- Los cielos cuentan la gloria de Dios y el firmamento la obra de sus manos, y cuán maravillosa es la oportunidad de abrir los ojos y verlo, cuán hermoso es El Señor, no puedo imaginarme la grandeza de Dios, si tan solo veo sus obras... mi corazón salta de alegría porque siento su presencia, se alegra mi alma porque El Señor está aquí, conmigo...
- La ley del Señor es perfecta, que convierte el alma, su testimonio es fiel, que hace sabio al sencillo, pues aún sin moverse su sola presencia, cambia las vidas, su poder es inexplicable, su juicio es perfecto, más anhelado que todas las cosas, y da vida a los que la necesitan. Sólo Él puede hacernos totalmente íntegros y rectos, sólo El Señor.

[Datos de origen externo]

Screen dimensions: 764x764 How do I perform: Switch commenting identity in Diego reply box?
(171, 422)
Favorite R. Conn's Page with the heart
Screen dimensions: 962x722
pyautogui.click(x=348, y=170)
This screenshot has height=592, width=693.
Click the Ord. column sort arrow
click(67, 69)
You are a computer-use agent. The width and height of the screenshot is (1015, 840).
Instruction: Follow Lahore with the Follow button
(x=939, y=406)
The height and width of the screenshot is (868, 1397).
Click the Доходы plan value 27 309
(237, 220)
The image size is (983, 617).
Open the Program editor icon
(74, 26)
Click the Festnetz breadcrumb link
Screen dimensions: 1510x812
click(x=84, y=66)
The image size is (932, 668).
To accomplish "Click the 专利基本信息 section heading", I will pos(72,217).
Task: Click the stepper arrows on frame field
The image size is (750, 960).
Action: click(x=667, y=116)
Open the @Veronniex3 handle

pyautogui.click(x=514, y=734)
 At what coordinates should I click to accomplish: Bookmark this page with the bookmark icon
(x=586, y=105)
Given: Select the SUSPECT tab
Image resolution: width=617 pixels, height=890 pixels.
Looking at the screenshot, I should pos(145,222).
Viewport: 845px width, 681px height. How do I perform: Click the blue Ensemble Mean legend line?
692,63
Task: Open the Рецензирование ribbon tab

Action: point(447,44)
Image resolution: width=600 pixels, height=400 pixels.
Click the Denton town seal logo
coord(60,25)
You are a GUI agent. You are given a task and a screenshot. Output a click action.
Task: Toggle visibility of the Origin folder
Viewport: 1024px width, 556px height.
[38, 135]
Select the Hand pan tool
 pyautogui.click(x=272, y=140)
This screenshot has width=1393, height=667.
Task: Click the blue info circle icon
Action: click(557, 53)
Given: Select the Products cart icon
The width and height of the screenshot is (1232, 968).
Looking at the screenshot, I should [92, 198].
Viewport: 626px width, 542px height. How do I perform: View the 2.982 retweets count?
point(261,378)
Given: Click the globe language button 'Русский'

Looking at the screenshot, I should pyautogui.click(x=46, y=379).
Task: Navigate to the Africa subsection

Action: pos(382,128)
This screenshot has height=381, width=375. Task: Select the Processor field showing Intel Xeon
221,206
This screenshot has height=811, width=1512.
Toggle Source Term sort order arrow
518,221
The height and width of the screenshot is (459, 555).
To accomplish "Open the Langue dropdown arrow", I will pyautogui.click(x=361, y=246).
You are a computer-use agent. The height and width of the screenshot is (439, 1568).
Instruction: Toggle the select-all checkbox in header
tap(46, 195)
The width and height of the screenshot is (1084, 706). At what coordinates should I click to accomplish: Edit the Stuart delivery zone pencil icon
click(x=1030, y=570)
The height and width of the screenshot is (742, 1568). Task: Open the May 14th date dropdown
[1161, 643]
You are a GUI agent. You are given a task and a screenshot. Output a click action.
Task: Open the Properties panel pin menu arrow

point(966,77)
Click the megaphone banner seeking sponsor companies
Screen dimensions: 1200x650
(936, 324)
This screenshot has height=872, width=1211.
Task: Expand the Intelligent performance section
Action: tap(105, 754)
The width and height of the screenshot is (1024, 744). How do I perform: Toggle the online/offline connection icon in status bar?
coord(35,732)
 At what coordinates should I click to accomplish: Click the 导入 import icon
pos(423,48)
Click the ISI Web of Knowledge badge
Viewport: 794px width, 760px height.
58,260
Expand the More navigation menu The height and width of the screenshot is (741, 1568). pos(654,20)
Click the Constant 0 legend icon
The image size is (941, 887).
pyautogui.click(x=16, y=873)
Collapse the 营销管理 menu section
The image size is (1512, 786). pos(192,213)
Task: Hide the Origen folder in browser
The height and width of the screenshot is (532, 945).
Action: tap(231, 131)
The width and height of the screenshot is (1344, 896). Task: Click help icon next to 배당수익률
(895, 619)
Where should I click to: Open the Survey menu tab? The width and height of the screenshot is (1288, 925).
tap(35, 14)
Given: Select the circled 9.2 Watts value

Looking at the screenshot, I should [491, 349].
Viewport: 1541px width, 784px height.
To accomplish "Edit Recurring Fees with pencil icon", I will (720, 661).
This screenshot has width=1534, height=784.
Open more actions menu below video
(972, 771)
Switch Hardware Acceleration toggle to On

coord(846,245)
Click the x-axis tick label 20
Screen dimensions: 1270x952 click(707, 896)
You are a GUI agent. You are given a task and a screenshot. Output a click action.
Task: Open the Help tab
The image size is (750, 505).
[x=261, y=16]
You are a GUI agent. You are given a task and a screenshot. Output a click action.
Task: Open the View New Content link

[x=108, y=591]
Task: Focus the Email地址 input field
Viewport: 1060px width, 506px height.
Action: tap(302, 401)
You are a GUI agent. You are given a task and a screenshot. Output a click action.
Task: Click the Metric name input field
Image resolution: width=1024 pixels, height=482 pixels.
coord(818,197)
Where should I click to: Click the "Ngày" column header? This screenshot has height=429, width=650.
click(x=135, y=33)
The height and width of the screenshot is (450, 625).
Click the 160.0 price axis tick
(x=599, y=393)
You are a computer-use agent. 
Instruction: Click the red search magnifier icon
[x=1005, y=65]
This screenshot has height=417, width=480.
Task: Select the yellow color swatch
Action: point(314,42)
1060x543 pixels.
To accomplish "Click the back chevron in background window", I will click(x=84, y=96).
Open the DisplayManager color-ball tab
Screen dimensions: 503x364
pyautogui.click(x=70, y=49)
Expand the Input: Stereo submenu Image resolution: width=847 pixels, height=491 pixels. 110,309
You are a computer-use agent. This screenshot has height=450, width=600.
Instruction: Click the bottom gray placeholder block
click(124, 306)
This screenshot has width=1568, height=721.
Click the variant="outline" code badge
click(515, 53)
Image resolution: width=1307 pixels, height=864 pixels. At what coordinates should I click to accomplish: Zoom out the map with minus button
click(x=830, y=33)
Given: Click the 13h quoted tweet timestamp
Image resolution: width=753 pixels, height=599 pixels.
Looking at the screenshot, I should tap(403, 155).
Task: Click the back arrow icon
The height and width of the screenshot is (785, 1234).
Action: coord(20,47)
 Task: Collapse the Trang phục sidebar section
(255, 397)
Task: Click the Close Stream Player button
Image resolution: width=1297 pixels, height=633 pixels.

- Que seámos gratos ante El Señor, y que sea como dice la Biblia, grata la meditación de nuestro corazón en su presencia. Del Señor es todo lo que existe, para su gloria, para siempre.
Aplicación:
- Cuando leo éste fragmento de la Biblia se alegra mi corazón, porque se afirma el sentimiento de que sólo tengo que mirar al cielo para ver su grandeza, porque es lo que siento, solamente tengo que buscarlo para ser perfecto, estoy convencido que mi Dios tendrá complacencia, núnca me soltaré de Él.